#### PROMPT:
All entries below must be given again exactly as they stand.

#### SUPPLIED MATERIAL:
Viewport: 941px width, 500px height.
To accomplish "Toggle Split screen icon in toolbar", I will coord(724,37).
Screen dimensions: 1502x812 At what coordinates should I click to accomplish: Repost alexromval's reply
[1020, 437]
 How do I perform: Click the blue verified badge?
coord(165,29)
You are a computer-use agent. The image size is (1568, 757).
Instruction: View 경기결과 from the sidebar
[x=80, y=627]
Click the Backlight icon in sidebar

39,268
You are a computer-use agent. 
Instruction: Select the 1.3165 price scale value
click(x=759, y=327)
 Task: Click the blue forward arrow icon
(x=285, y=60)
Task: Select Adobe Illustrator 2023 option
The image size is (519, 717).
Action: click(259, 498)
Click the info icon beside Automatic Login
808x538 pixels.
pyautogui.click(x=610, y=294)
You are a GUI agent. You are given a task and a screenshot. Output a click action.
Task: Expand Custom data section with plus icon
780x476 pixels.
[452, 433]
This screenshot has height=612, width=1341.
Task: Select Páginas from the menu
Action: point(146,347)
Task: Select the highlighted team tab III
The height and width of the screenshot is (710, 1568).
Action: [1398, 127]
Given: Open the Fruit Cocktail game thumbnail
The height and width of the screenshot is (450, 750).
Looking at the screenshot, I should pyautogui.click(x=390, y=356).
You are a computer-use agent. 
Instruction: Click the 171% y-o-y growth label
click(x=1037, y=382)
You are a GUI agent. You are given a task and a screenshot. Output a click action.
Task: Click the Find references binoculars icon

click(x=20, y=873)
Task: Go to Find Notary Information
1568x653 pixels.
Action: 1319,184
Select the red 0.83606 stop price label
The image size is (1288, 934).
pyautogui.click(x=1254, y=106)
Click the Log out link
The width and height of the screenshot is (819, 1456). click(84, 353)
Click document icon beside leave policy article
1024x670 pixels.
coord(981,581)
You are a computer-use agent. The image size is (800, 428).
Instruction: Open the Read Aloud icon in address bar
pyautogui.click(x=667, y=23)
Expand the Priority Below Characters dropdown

#### SOLVED EXERCISE:
Viewport: 941px width, 500px height.
To accomplish "Toggle Split screen icon in toolbar", I will coord(724,37).
Screen dimensions: 1502x812 At what coordinates should I click to accomplish: Repost alexromval's reply
[1020, 437]
 How do I perform: Click the blue verified badge?
coord(165,29)
You are a computer-use agent. The image size is (1568, 757).
Instruction: View 경기결과 from the sidebar
[x=80, y=627]
Click the Backlight icon in sidebar

39,268
You are a computer-use agent. 
Instruction: Select the 1.3165 price scale value
click(x=759, y=327)
 Task: Click the blue forward arrow icon
(x=285, y=60)
Task: Select Adobe Illustrator 2023 option
The image size is (519, 717).
Action: click(259, 498)
Click the info icon beside Automatic Login
808x538 pixels.
pyautogui.click(x=610, y=294)
You are a GUI agent. You are given a task and a screenshot. Output a click action.
Task: Expand Custom data section with plus icon
780x476 pixels.
[452, 433]
This screenshot has height=612, width=1341.
Task: Select Páginas from the menu
Action: point(146,347)
Task: Select the highlighted team tab III
The height and width of the screenshot is (710, 1568).
Action: [1398, 127]
Given: Open the Fruit Cocktail game thumbnail
The height and width of the screenshot is (450, 750).
Looking at the screenshot, I should pyautogui.click(x=390, y=356).
You are a computer-use agent. 
Instruction: Click the 171% y-o-y growth label
click(x=1037, y=382)
You are a GUI agent. You are given a task and a screenshot. Output a click action.
Task: Click the Find references binoculars icon

click(x=20, y=873)
Task: Go to Find Notary Information
1568x653 pixels.
Action: 1319,184
Select the red 0.83606 stop price label
The image size is (1288, 934).
pyautogui.click(x=1254, y=106)
Click the Log out link
The width and height of the screenshot is (819, 1456). click(84, 353)
Click document icon beside leave policy article
1024x670 pixels.
coord(981,581)
You are a computer-use agent. The image size is (800, 428).
Instruction: Open the Read Aloud icon in address bar
pyautogui.click(x=667, y=23)
Expand the Priority Below Characters dropdown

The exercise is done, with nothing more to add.